Nobel Prize in Physics for gravitational wave discovery
The 2017 Nobel Prize in Physics has been awarded to three of the key scientists involved in the first direct observation of gravitational waves.
Rainer Weiss, a professor at the Massachusetts Institute of Technology, and Kip Thorne and Barry Barish, both of the California Institute of Technology, were the architects and leaders of LIGO, the Laser Interferometer Gravitational-wave Observatory, the instrument that detected the gravitational waves, and of a sister organization, the LIGO Scientific Collaboration.
The Nobel Prize recognizes the three for their "decisive contributions to the LIGO detector and the observation of gravitational waves."
LIGO pioneers: Barish, Thorne, and Weiss.
Gravitational waves are ripples in the fabric of space time arriving at Earth from a cataclysmic event in the distant universe. LIGO made headlines when they announced the first observation of a gravitational wave in September 2015. This confirmed a major prediction of Albert Einstein's 1915 general theory of relativity and opened an unprecedented new window to the cosmos.
LIGO detected a second gravitational wave in December, 2016, and a third in January, 2017.
"When we first discovered them back in September 2015, many of us didn't believe it," said Weiss, who called in to the Stockholm conference by phone. It took months for the scientists to convince themselves that the detectors found gravitational waves, Weiss added.
As two black holes collided more than a billion light-years away, they convered a mass equivalent to three suns into energy.
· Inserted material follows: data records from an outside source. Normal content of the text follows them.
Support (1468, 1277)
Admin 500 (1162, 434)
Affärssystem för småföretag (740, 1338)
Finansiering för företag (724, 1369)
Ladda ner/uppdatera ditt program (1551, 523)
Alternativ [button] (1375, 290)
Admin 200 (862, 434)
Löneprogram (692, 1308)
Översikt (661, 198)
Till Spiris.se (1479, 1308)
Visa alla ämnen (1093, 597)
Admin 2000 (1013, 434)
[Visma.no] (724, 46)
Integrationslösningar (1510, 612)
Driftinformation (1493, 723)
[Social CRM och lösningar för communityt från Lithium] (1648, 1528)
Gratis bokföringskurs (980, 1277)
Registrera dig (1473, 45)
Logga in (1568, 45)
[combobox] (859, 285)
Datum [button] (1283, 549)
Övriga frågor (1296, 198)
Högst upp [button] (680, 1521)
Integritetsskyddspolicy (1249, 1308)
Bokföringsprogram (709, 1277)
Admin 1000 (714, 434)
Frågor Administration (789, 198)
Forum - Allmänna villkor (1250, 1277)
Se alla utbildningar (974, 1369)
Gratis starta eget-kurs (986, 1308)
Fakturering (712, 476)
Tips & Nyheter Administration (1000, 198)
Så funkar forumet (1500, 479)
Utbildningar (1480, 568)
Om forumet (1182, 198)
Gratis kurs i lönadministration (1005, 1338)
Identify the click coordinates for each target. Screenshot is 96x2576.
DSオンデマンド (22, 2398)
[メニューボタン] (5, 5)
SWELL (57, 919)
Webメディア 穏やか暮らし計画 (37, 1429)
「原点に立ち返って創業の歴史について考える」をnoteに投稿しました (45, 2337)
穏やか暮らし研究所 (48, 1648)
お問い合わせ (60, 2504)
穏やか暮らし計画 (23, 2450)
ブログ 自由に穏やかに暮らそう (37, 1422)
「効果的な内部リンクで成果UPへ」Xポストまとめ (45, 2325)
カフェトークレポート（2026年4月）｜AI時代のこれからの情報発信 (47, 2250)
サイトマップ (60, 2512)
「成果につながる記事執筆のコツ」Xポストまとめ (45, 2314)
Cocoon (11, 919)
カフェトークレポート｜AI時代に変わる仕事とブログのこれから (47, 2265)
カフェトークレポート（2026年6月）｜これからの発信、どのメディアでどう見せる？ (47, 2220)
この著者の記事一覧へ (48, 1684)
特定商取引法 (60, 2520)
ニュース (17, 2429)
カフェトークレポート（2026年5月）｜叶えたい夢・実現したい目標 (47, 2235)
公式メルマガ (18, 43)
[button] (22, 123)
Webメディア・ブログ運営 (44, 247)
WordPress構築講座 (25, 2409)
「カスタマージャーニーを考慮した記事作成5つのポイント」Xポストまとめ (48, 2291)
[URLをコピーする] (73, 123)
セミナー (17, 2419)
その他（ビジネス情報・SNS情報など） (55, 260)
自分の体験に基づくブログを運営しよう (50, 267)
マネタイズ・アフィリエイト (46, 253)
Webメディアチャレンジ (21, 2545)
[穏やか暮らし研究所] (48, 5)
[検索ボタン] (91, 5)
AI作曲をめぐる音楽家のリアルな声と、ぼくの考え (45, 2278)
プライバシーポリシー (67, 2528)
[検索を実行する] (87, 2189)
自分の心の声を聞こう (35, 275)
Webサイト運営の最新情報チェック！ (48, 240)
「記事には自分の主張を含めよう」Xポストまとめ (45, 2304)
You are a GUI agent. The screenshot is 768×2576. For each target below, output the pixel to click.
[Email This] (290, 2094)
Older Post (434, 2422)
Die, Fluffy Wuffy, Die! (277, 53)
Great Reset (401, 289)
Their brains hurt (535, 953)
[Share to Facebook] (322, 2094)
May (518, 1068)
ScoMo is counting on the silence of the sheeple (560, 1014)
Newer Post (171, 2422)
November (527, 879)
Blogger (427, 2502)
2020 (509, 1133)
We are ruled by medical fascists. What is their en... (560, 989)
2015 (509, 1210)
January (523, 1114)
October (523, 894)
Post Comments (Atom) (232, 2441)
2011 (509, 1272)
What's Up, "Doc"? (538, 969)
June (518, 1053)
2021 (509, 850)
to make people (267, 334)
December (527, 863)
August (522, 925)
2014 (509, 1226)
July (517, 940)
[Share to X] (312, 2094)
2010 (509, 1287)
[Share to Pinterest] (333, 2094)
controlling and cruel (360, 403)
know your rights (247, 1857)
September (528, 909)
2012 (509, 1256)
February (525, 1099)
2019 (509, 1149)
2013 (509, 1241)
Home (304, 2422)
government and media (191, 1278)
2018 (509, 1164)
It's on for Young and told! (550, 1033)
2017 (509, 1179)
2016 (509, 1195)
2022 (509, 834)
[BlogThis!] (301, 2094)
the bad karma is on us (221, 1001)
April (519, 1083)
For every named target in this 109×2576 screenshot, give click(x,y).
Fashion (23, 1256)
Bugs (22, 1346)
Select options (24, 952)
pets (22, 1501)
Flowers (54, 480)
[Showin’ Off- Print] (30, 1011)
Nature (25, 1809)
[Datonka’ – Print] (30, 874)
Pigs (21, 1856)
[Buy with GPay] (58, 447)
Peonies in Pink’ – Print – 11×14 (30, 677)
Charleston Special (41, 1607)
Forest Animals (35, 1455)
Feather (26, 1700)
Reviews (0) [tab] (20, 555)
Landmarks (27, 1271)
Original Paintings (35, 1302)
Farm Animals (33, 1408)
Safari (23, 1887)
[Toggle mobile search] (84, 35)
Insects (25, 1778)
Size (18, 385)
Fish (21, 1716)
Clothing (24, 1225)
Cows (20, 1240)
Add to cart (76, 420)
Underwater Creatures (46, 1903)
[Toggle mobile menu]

The two LIGO detectors, located in Livingston, Louisiana and Hanford, Washington, caught the wave as it passed by the Earth. Registered as a spike in frequency, the tone became know as the "cosmic chirp."
How our sun and Earth warp space and time, or spacetime, is represented here with a green grid. As Albert Einstein demonstrated in his theory of general relativity, the gravity of massive bodies warps the fabric of space and time-and those bodies move along paths determined by this geometry. His theory also predicted the existence of gravitational waves, which are ripples in space and time. These waves, which move at the speed of light, are created when massive bodies accelerate through space and time. (LIGO)
It took four decades of persistance to finally confirm Einstein's century-old predictions, but the two LIGO facilities in the US, along with Italy's Virgo interferometer, which recently detected a fouth gravitational wave along with the LIGO observatories, are now providing a completely new astronomical toolkit with which to observe the Universe.
"The detection of gravitational waves is truly a triumph of modern large-scale experimental physics," said Barry Barish. "LIGO is a prime example of what couldn't be done before. Although it was a very large-scale project, the challenges were very different from the way we build a bridge or carry out other large engineering projects. For LIGO, the challenge was and is how to develop and design advanced instrumentation on a large scale, even as the project evolves."
Kip Thorne, who admits he was initially skeptical about Weiss' interferometer designs, paid tribute to his co-laureates. "Barish, in my opinion, is the most brilliant leader of large science projects that physics has ever seen," Thorn said, adding that Weiss's efforts were ultimately a "tour de force."
Gravitational-wave observatories across the globe. (Caltech/MIT/LIGO Lab)
While this prize officially recognizes the work of just three scientists, the Nobel committee also acknowledged the team effort behind the LIGO and Virgo facilities, which includes approximately 1000 individuals from 20 different countries.
"This prize rewards not just Kip, Rai, and Barry, but also the large number of very smart and dedicated scientists and engineers who worked tirelessly over the past decades to make LIGO a reality," said David Reitze, executive director of LIGO.
The Royal Swedish Academy of Sciences, which awards the Nobel prizes, described the observation of gravitational waves as a "truly remarkable achievement," adding:
"Einstein was convinced it would never be possible to measure them. The LIGO project's achievement was using a pair of gigantic laser interferometers to measure a change thousands of times smaller than an atomic nucleus, as the gravitational wave passed the Earth."